Miguel Ángel Estay

Personal information
- Full name: Miguel Ángel Estay Peña
- Date of birth: 2 May 1991 (age 34)
- Place of birth: Santiago, Chile
- Position: Midfielder

Youth career
- 2005–2011: Deportes La Serena

Senior career*
- Years: Team / Apps / (Gls)
- 2011–2014: Deportes La Serena / 21 / (3)
- 2012: → Deportes Linares (loan) / – / (–)
- 2014–2016: Deportes Ovalle / 51 / (9)
- 2016: Provincial Ovalle / – / (–)
- 2017: Central Sport
- 2017: Colchagua / 2 / (0)

= Miguel Ángel Estay =

Chilean footballer

Miguel Ángel Estay Peña (born 2 May 1991) is a Chilean former professional footballer who played as a midfielder for clubs in Chile and Tahiti.

==Career==
A left-footed playmaker from the Deportes La Serena youth system, where he came at the age of 14, Estay played on loan at Deportes Linares in the 2012 Chilean Tercera A. He permanently played for Deportes La Serena between 2013 and 2014.

From 2014 to 2016, he played for Deportes Ovalle in the Segunda División Profesional. In the second half of 2016, he switched to Provincial Ovalle in the same city, winning the Tercera B league title and earning promotion.

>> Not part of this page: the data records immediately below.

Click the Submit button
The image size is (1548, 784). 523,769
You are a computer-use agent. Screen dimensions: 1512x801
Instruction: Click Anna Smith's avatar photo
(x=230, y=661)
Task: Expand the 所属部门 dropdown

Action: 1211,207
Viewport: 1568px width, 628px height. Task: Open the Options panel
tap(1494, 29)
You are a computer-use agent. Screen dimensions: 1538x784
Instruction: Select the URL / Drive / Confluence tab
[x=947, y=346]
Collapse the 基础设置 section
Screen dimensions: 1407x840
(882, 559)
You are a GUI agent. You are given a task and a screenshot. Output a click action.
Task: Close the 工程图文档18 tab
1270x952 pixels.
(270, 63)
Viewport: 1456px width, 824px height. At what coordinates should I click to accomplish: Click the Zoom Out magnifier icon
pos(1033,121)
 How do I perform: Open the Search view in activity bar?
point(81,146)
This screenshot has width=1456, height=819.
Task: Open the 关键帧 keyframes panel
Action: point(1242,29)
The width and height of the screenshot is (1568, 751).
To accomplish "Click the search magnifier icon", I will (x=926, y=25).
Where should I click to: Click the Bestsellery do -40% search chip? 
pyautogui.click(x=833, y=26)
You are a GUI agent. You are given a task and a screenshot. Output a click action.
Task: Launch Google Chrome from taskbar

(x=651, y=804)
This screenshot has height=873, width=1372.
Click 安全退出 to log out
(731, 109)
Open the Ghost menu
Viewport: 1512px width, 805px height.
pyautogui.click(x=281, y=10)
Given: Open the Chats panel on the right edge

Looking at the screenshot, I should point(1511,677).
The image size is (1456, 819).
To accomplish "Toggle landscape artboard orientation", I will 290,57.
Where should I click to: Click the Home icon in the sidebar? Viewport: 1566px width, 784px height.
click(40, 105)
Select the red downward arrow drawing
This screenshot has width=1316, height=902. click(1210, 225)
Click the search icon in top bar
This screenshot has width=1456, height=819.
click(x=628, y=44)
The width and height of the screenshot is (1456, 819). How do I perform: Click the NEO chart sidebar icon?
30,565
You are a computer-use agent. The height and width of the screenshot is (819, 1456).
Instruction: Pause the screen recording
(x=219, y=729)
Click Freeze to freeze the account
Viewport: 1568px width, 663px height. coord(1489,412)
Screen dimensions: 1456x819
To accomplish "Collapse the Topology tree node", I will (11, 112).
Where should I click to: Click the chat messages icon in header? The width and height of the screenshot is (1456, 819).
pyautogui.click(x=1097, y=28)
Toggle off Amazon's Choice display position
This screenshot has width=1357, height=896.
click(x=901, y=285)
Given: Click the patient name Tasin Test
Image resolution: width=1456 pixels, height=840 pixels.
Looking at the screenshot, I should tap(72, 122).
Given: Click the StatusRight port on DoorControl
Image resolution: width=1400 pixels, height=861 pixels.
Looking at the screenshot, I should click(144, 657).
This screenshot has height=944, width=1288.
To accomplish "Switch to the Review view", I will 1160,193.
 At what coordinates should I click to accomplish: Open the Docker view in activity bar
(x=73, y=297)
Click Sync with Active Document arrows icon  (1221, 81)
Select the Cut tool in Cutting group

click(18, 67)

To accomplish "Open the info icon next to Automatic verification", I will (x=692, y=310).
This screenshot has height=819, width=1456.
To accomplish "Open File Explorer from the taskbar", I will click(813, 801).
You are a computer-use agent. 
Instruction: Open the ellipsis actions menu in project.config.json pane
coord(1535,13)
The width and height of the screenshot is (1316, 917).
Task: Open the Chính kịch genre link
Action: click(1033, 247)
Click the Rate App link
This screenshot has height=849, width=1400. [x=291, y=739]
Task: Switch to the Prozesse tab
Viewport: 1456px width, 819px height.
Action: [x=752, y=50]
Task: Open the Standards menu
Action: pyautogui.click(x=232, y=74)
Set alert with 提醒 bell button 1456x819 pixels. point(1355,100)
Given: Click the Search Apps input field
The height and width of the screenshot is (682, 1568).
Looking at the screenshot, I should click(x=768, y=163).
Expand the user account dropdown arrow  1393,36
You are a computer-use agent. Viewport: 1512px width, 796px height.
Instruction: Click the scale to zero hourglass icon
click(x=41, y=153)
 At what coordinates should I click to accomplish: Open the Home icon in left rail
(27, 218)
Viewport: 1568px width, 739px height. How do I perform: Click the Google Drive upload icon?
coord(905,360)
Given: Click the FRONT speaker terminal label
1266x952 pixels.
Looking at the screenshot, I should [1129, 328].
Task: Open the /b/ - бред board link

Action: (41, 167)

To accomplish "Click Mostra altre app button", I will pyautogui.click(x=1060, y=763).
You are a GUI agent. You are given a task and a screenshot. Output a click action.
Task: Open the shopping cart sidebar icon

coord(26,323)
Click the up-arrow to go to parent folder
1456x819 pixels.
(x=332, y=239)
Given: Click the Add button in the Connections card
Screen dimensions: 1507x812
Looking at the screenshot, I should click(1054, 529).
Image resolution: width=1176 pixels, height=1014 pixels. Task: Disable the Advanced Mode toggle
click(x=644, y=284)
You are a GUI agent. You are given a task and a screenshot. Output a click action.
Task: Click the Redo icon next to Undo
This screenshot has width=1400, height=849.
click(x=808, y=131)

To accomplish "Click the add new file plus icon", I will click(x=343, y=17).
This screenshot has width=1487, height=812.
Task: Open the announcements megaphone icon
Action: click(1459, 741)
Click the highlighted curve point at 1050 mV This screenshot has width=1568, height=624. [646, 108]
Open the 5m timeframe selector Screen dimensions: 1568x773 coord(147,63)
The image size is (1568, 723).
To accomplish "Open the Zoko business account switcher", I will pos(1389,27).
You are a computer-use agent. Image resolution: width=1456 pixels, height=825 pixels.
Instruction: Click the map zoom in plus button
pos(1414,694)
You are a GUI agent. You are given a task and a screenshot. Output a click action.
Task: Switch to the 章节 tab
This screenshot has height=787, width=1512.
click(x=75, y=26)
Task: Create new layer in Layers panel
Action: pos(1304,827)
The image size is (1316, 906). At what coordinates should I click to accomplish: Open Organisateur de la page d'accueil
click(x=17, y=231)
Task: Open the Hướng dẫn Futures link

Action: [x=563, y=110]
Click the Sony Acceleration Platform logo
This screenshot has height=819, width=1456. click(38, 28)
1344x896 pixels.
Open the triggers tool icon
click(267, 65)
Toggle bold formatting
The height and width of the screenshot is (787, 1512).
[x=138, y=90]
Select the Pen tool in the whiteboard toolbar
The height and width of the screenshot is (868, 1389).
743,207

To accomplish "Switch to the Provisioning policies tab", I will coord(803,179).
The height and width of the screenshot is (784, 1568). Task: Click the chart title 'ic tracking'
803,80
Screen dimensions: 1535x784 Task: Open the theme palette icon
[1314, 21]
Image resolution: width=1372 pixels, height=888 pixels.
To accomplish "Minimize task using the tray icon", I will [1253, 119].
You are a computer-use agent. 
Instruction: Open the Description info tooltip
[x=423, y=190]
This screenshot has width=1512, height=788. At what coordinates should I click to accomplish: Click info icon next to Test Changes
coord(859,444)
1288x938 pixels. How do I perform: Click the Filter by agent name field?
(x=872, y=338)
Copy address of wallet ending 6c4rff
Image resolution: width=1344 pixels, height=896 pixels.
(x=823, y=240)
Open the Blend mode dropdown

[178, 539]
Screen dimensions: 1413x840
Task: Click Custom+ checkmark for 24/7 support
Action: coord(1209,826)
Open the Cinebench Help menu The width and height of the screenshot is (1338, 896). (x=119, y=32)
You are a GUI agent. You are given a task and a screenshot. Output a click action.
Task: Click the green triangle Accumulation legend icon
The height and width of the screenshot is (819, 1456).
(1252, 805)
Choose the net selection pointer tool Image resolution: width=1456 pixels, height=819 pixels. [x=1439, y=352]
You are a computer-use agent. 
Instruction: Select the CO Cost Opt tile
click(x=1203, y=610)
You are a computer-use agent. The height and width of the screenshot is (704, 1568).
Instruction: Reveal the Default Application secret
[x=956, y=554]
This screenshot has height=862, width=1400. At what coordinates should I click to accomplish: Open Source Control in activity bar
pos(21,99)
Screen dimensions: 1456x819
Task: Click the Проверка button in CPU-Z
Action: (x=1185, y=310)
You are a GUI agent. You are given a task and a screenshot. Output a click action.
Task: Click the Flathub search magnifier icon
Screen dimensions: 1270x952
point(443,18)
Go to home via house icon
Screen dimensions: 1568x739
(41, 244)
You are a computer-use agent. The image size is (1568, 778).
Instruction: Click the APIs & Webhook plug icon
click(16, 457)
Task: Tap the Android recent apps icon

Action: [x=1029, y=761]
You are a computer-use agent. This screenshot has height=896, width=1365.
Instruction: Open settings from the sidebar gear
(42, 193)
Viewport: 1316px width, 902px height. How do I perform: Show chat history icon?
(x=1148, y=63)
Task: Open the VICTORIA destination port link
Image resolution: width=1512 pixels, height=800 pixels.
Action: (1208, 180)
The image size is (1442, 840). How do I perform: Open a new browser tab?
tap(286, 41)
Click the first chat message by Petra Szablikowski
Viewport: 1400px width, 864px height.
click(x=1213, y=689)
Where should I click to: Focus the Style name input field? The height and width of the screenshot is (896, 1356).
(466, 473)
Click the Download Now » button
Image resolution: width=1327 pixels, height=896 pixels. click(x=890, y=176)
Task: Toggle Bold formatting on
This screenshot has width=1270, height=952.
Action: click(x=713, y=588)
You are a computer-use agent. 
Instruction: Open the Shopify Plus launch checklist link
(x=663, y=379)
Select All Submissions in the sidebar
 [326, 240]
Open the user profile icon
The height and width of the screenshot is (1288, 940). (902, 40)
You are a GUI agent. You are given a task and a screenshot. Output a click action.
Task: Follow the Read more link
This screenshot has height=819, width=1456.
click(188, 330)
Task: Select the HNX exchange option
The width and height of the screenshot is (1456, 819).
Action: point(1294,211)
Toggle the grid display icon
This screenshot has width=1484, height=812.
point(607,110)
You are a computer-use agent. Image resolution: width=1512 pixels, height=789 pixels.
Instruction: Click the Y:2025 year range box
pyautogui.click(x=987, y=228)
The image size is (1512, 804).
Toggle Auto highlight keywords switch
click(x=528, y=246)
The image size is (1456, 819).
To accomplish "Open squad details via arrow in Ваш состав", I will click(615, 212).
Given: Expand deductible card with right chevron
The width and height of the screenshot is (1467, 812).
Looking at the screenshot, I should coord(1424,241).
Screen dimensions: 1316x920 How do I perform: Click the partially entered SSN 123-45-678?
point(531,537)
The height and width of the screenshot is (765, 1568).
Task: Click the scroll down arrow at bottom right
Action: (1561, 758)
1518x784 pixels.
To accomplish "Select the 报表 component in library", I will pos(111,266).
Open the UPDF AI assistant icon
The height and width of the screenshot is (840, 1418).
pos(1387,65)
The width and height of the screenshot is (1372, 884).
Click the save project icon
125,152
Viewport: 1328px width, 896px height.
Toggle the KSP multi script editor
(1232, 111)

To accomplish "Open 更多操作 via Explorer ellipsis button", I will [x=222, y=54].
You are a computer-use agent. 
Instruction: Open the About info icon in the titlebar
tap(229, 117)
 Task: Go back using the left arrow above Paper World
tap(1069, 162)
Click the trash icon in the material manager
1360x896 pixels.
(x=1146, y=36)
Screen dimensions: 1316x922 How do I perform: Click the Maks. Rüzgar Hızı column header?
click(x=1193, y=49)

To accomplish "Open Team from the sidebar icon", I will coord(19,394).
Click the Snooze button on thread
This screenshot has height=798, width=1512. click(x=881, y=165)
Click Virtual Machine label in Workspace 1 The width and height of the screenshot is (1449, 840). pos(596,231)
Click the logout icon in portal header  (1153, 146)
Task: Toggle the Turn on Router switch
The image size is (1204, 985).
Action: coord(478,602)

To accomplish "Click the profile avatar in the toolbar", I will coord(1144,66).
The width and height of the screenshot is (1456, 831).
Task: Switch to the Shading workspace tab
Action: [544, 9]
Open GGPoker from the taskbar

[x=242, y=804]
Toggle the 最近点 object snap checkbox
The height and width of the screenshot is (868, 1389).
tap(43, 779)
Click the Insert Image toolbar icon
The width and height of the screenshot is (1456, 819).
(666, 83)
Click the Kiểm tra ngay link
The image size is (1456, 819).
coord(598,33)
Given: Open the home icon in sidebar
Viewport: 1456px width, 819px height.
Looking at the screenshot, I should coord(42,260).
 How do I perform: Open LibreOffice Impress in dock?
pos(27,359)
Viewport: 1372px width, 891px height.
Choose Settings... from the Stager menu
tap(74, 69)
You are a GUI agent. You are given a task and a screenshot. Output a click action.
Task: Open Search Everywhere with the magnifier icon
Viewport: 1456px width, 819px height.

In 2017, he emigrated to French Polynesia and signed with AS Central Sport in the Tahiti Ligue 1 alongside César Castillo, after they were spotted by the President and the assistant coach and player of the team, Efraín Araneda, in Ovalle, Chile. In the squad, they coincided with his compatriots Sergio Sandoval and Diego Cifuentes, in addition to Araneda. All of them took part in the 2017 OFC Champions League, with Estay scoring against both Madang FC and Lupe o le Soaga.

Back in Chile, he played for Colchagua in the Segunda División Profesional, his last club.

==Personal life==
Estay is a relative of the Chilean-Tahitian footballers Efraín Araneda Estay and Diego Araneda, father and son.

He went on playing football at amateur level for clubs such as Fedenort from Coquimbo.